Variance reports for testing engine improvements

nczempin · Post by **nczempin** » Tue Sep 18, 2007 6:17 pm

bob wrote:I am not sure what test you are going to run. The test I suggested you run was this:

Your program vs one opponent, using the 40 Silver positions, playing black and white in each, for a total of 80 games. Then run the _same_ test again and report both results to see if you see the kind of non-deterministic results I see with the programs I am using.

You don't need to use long time controls either, I have found very little difference between very fast and very slow with respect to the non-determinism. You might score differently at 1+1 than at 60+60, but for me both produce the same randomness level.

Okay, I will try to follow these specifications as closely as possible. I will still run them at 2/6 however, and stop complaining about resources.

nczempin · Post by **nczempin** » Tue Sep 18, 2007 6:19 pm

nczempin wrote:
bob wrote:I am not sure what test you are going to run. The test I suggested you run was this:

Your program vs one opponent, using the 40 Silver positions, playing black and white in each, for a total of 80 games. Then run the _same_ test again and report both results to see if you see the kind of non-deterministic results I see with the programs I am using.

You don't need to use long time controls either, I have found very little difference between very fast and very slow with respect to the non-determinism. You might score differently at 1+1 than at 60+60, but for me both produce the same randomness level.
Okay, I will try to follow these specifications as closely as possible. I will still run them at 2/6 however, and stop complaining about resources.

I am still open to suggestions as to what engines I should use. I will choose one engine to run against, and then choose the next one, so as long as the matches with the first engine has not finished yet, I am still free to choose the others.

My first opponent shall be Pooky 2.7.

bob · Post by **bob** » Tue Sep 18, 2007 7:06 pm

nczempin wrote:
bob wrote:Here they are:
...
Thank you.

I am proceeding to use this in my test.

Since no-one has come up with any suggestions for suitable opponents, I will choose them off-line, looking for evidence of high variance. This is not necessarily a good predictor of high variance in the test I will do, but if all engines are equivalent, then it doesn't hurt if I choose those, and I could make a weak claim that the variance could be higher for those chosen. This means that umax 4_8 certainly won't be in the test

Although perhaps it would be interesting to see how an engine that shows such low variance against my engine will behave in that other test.

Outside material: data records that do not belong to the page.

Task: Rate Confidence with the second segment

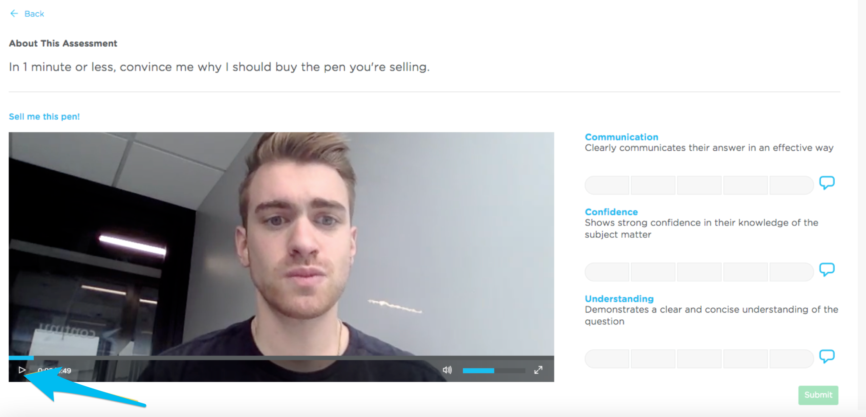Action: 653,272
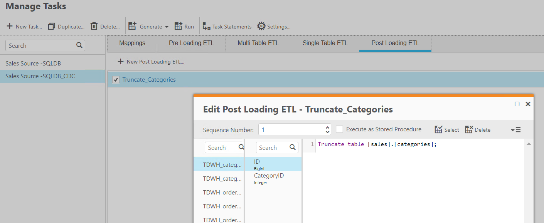The width and height of the screenshot is (544, 223).
Task: Select the Sales Source -SQLDB task
Action: pos(33,63)
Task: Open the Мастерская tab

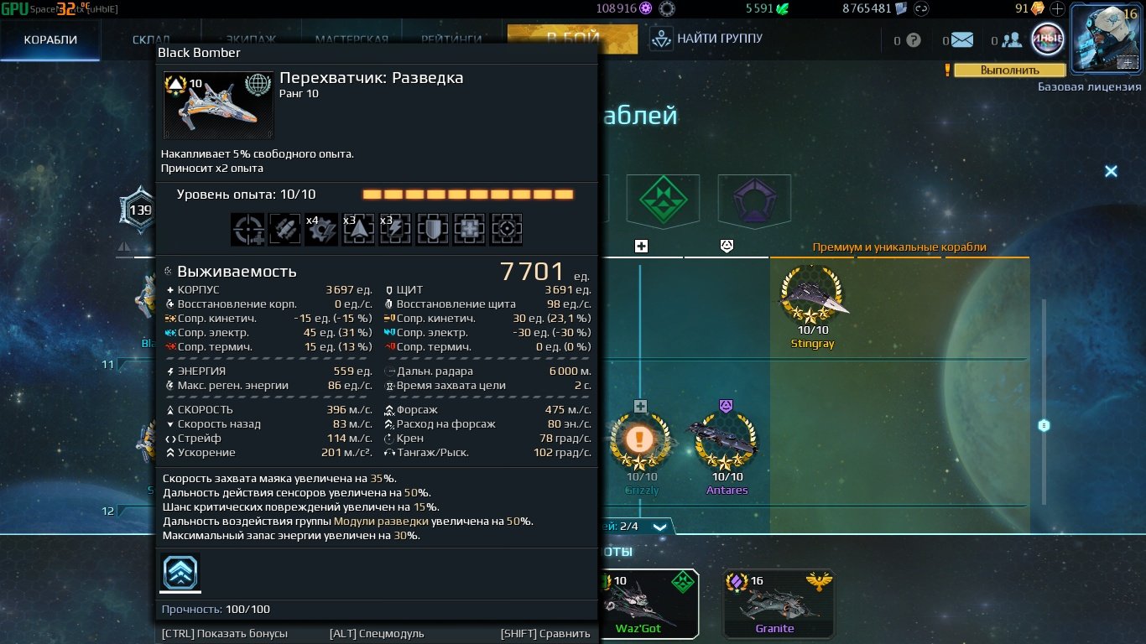Action: pos(352,39)
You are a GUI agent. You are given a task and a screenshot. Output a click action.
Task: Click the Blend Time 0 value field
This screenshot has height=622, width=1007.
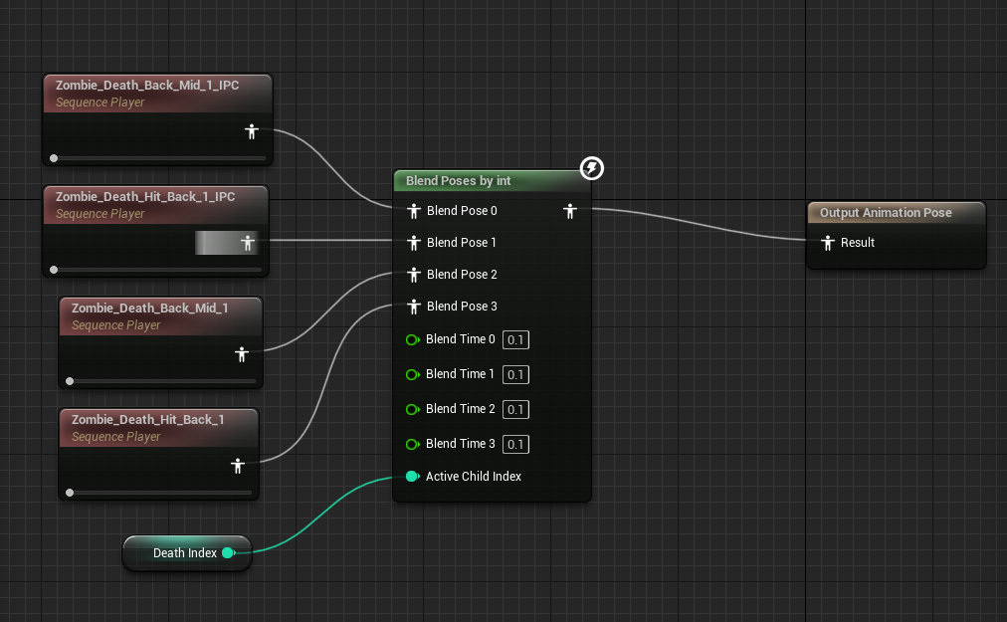(x=515, y=340)
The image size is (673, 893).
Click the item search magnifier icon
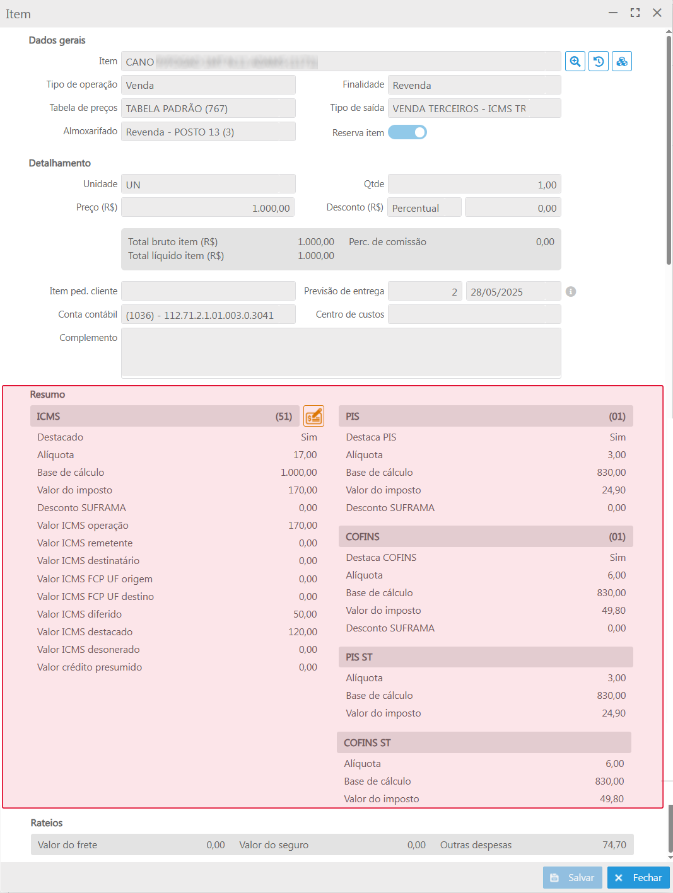[x=575, y=61]
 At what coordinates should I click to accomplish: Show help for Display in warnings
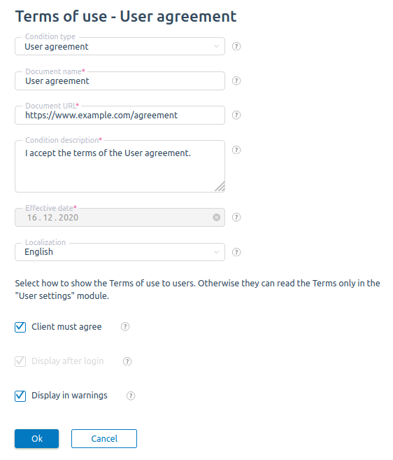click(x=131, y=396)
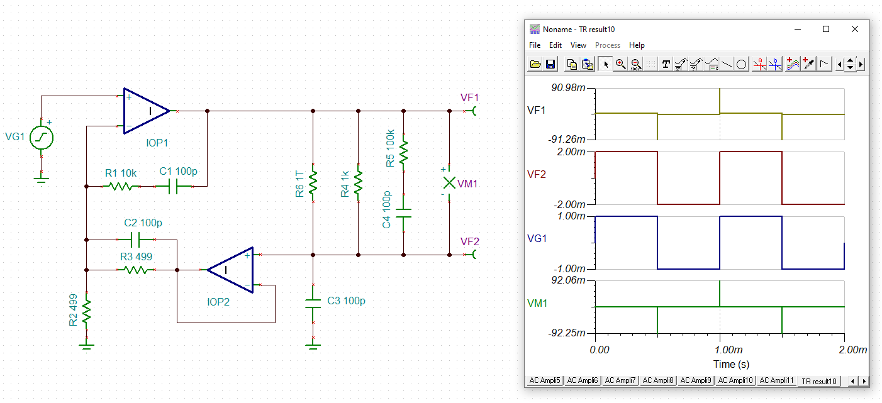
Task: Select the VG1 voltage generator symbol
Action: [42, 137]
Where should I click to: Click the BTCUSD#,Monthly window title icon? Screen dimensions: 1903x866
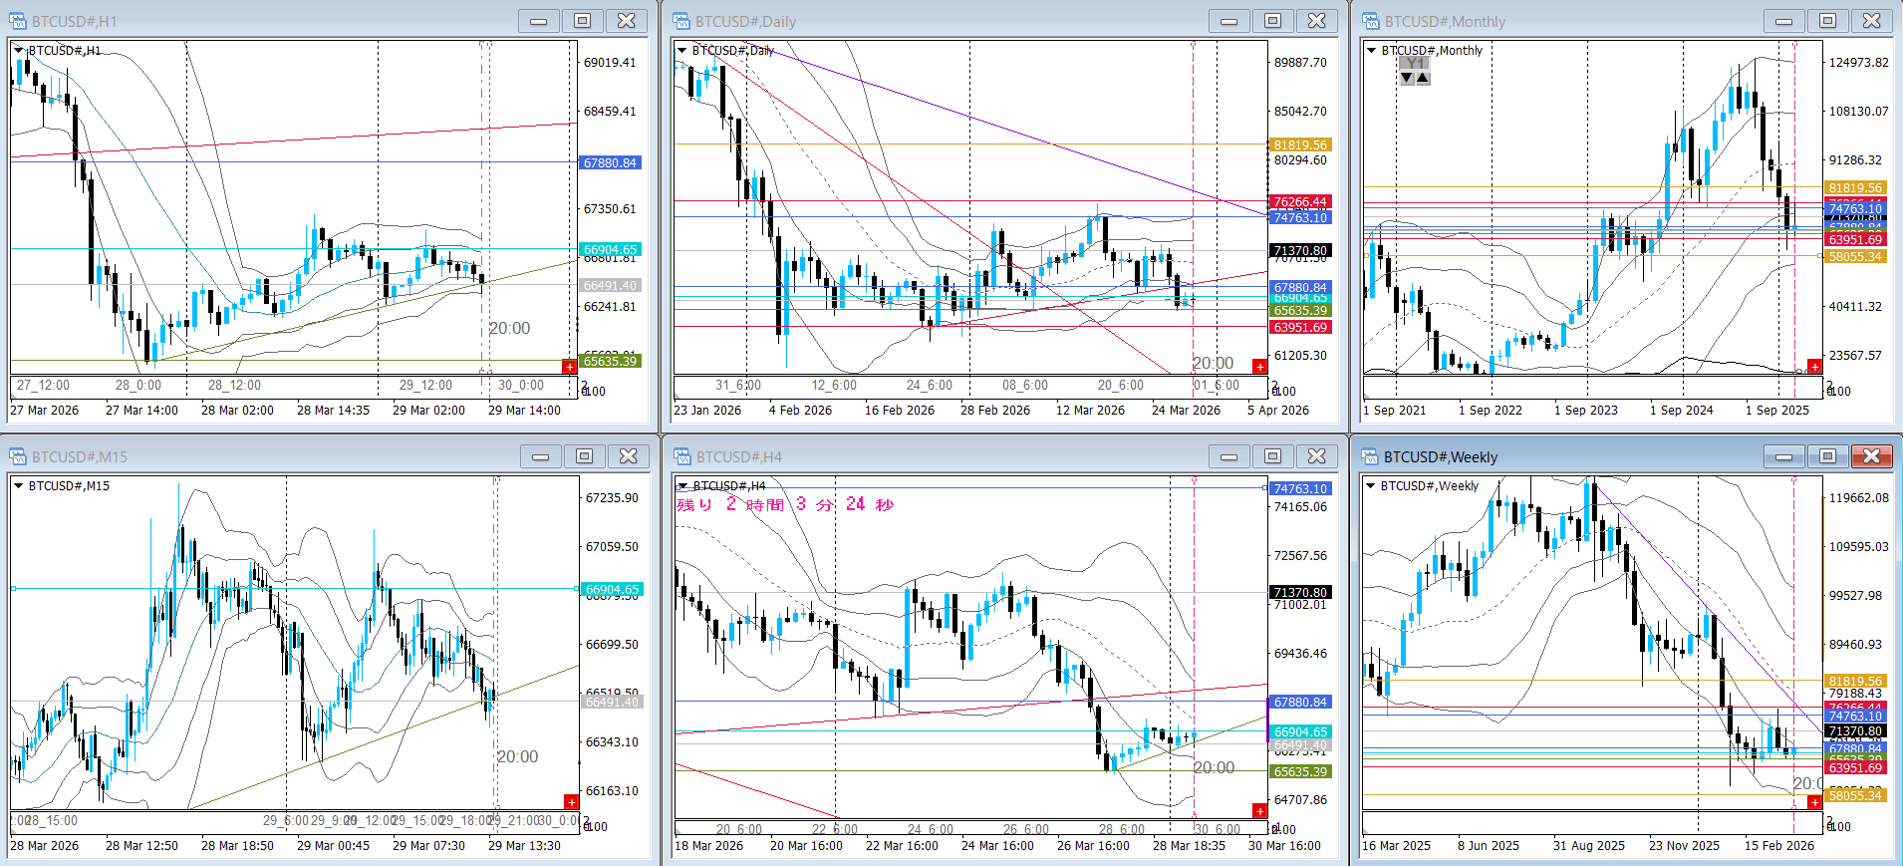pyautogui.click(x=1371, y=21)
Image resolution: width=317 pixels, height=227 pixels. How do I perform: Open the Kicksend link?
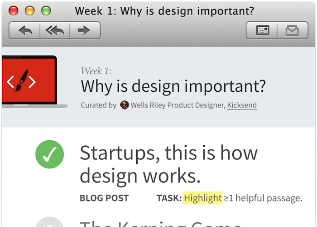coord(242,105)
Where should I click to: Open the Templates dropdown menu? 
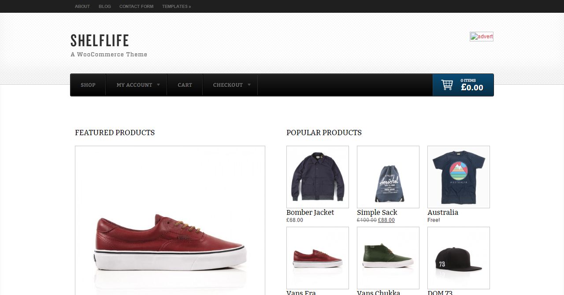(176, 7)
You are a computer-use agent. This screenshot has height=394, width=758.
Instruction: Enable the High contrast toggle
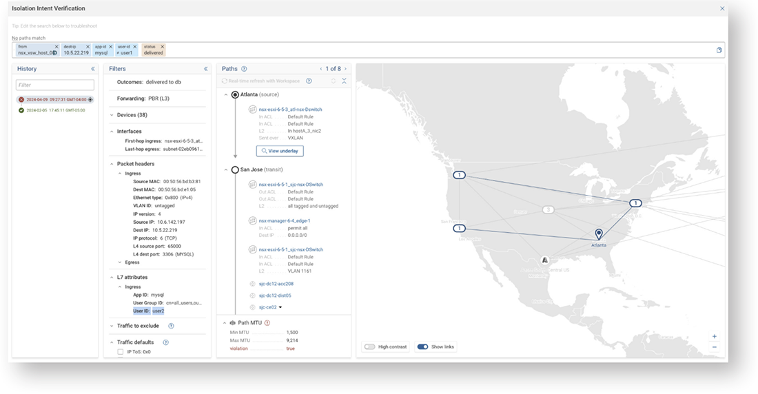click(369, 346)
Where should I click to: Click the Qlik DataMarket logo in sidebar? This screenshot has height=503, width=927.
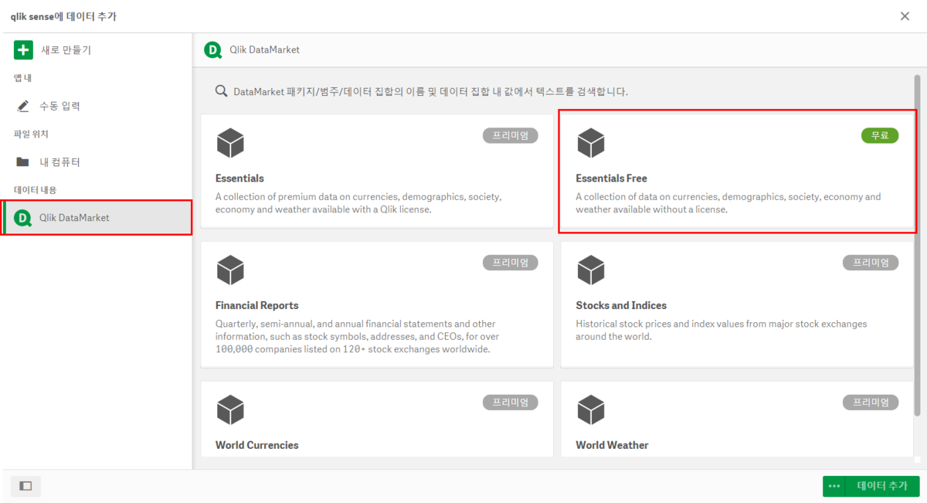pos(23,218)
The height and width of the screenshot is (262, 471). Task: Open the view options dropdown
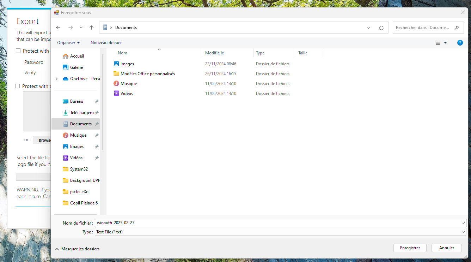tap(445, 43)
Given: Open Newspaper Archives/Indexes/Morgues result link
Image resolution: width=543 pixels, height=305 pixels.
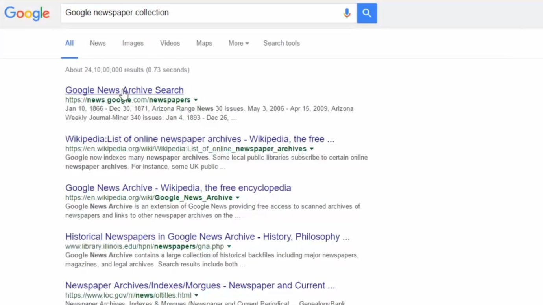Looking at the screenshot, I should 200,286.
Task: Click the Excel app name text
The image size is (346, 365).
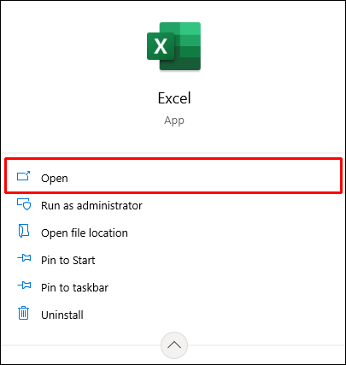Action: (x=174, y=98)
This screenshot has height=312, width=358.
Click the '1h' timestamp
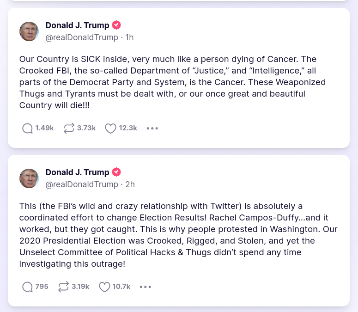tap(129, 37)
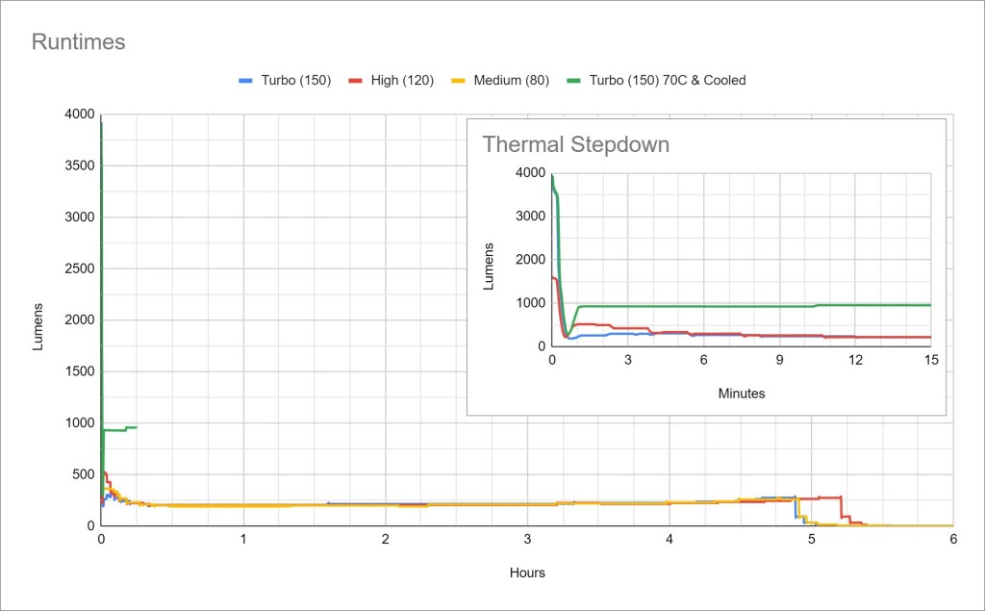Select the "Turbo (150)" legend label text
The image size is (985, 611).
coord(296,81)
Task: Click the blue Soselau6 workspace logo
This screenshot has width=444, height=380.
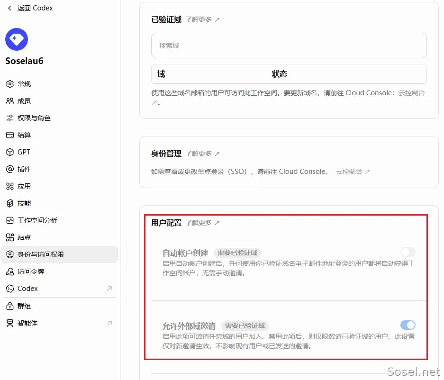Action: pyautogui.click(x=17, y=39)
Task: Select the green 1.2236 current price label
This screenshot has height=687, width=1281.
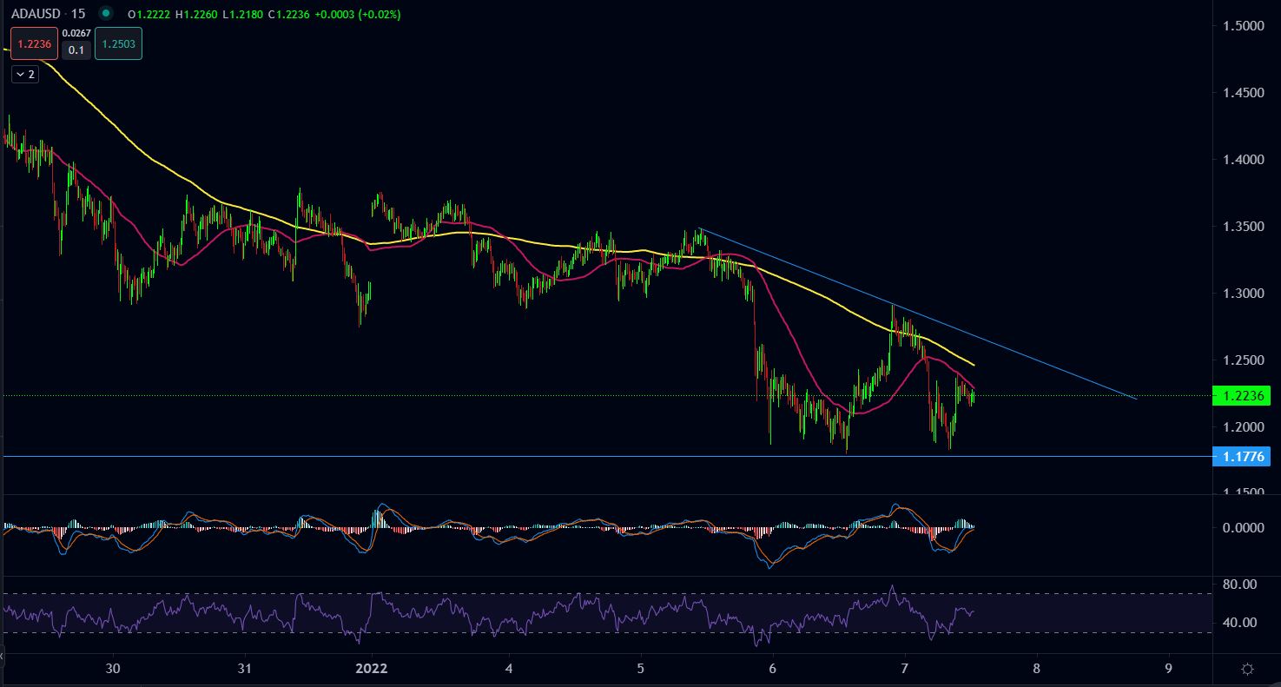Action: 1245,395
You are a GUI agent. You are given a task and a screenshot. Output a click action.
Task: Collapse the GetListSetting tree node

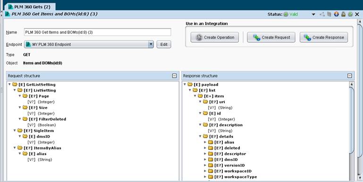point(9,84)
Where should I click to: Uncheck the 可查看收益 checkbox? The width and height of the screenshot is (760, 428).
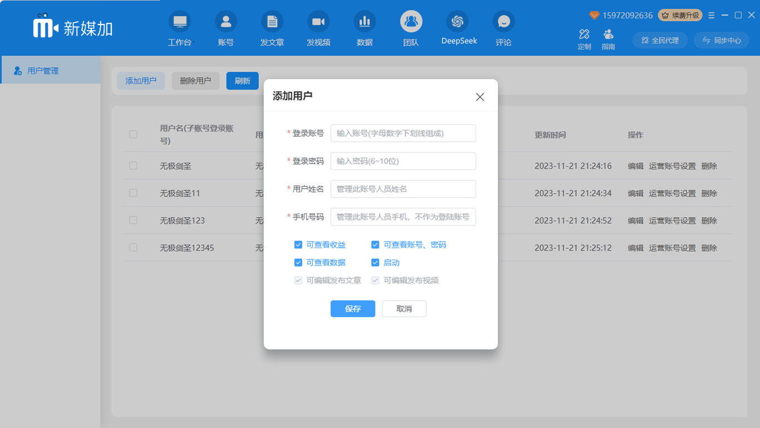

From my testing, if one shows this property, the results will show significant variance. If both show it, of course it goes up. But I can not say for certain that one being random has 1/2 the variance of two being random. I didn't measure that. I did run tests with one varying and the other not, and with both varying, but I didn't do any real analysis as both showed more than enough randomness to make the point...

bob · Post by **bob** » Tue Sep 18, 2007 7:11 pm

Uri Blass wrote:
nczempin wrote:
hgm wrote:OK, send them as a PM. I guess they are only of relevance for this discussion if they are actually the same.
Three times the exact same game, three times a time forfeit for umax in winning position. I'll post it later.
Interesting that you get the same game when Bob seems not only not to get it but also to get a big variance.

I suspect that something is wrong in his testing

Here are some statistical thought of me about it:

I think that it may be interesting to check the hypothesis H0 that the result of the games are independent against the hypothesis H1 that it does not happen.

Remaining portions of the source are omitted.